The audio backend is dependent on the model used, but by default `encodec` is the default backend with a sample rate of `24khz`.
* if requested, `vocos` is used as the decoding model, but EnCodec is still used to encode audio.
Audio does *not* need to be resampled and downmixed, as it should already be handled when being fed to the `encode` functions.
### Audio Backends
For audio backends:
* [`encodec`](https://github.com/facebookresearch/encodec): a tried-and-tested EnCodec to encode/decode audio.
* [`vocos`](https://huggingface.co/charactr/vocos-encodec-24khz): a higher quality EnCodec decoder.

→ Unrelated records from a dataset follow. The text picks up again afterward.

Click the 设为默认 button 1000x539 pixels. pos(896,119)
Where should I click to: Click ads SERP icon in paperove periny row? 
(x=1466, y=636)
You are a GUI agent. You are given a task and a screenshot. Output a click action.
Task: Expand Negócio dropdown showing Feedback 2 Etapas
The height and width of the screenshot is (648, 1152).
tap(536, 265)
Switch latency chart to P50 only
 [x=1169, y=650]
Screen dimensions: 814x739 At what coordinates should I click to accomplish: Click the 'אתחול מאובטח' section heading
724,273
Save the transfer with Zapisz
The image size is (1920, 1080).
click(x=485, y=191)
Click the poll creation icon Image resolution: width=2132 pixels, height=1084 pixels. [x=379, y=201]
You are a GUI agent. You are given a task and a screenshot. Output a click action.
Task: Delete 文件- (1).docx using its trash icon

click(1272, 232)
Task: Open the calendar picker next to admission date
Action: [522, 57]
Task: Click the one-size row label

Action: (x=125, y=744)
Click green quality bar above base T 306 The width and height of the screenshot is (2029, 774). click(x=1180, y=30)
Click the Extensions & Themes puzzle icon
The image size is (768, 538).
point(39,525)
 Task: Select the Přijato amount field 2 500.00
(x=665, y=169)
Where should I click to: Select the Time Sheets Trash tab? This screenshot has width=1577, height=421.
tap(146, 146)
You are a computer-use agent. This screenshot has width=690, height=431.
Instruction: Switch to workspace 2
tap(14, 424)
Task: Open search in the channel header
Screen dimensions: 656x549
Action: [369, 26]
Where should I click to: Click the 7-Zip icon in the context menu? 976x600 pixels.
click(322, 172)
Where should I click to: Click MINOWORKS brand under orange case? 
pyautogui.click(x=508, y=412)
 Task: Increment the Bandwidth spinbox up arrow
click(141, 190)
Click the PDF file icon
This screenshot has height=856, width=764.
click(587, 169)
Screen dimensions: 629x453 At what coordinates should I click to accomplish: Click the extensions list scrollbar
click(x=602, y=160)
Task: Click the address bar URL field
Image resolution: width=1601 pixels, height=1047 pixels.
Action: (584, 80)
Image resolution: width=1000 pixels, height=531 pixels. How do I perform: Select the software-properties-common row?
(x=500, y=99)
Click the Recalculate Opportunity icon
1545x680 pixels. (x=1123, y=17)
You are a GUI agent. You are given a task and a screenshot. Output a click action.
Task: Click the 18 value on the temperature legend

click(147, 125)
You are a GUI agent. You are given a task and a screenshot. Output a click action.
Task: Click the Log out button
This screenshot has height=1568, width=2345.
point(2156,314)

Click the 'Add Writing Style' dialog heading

- encoding audio will use the `encodec` backend automagically, as there's no EnCodec encoder under `vocos`
* [`descript-audio-codec`](https://github.com/descriptinc/descript-audio-codec): boasts better compression and quality, but has issues with model convergence.
- models at 24KHz + 8kbps will NOT converge in any manner.
- models at 44KHz + 8kbps seems harder to model its "language", and the NAR side of the model suffers greatly.
Descript-Audio-Codec was thoroughly tested for promising much, much cleaner output audio, as this model encodes/decodes at 44.1KHz, rather than EnCodec's 24KHz.
However, due to the nature of the codec, simply throwing it at an attention-based transformer proves to be painful, as a unified AR+NAR model *heavily* suffers from noisy output in the NAR.
Ironically, testing through mal-encoded audio (feeding 24KHz audio without upsampling to 44.1KHz) proved to have "cleaner" but bad utterances.
I'm uncertain on how to remedy this, as my options are:
* train under a RetNet, if an attention-based transformer is simply the problem
* train an AR, and train a NAR, if the codec itself is at fault
* use an SSM like Mamba, if transformers entirely cannot model the codec
* train a separate model that simply converts from EnCodec to DAC
The process maintains slices `whisperX` thinks its best per the segments outputted, alongside the deduced language (if not specified).
One limiting factor is that transcription transcribes into normal text, rather than the IPA phonemes the model was trained against. Some flavors *may* exist, but I have yet to test them extensively (if I did ever find one).
Refer to the `__main__`'s arguments for usage details.
## `process.py`
This script handles taking raw input audio and its transcribed metadata, and outputs encoded audio (NumPy) files containing encoded audio and associated metadata.
This process can utilize sliced segments within the transcription metadata, or use the entire file's audio instead for a given utterance.
Refer to the `__main__`'s arguments for usage details.
## `similar.py`
This script handles taking either raw input audio, or processed encoded audio, and determines the top-K similar utterances for each sample for a given speaker (or dataset).
* For raw input audio, the MFCC (Mel-frequency cepstrum coefficients) are extracted as features from the waveform, and the cosine similarities are compared against every other utterance for a given speaker.
* This works *fine*, as this is adequately accurate and does not require a model to already exist.
* For the encoded audio, the audio codes are passed through the model's embedding, summed to one "token", and the cosine similarities are compared to score the top-K similar speakers.
* By default, the output response embedding is used, and each RVQ level is summed together to leave one sequence.
* In theory this should be better as the model may have its own features per RVQ code+level, but still requires a model to already be trained.
* The original encoding model's embeddings can also be used, or the last hidden states passed through the model, instead, but seems overkill.
When processing a dataset, this requires already having accompanying metadata generated through `vall_e.data --action=metadata --yaml=./your/training/config.yaml`.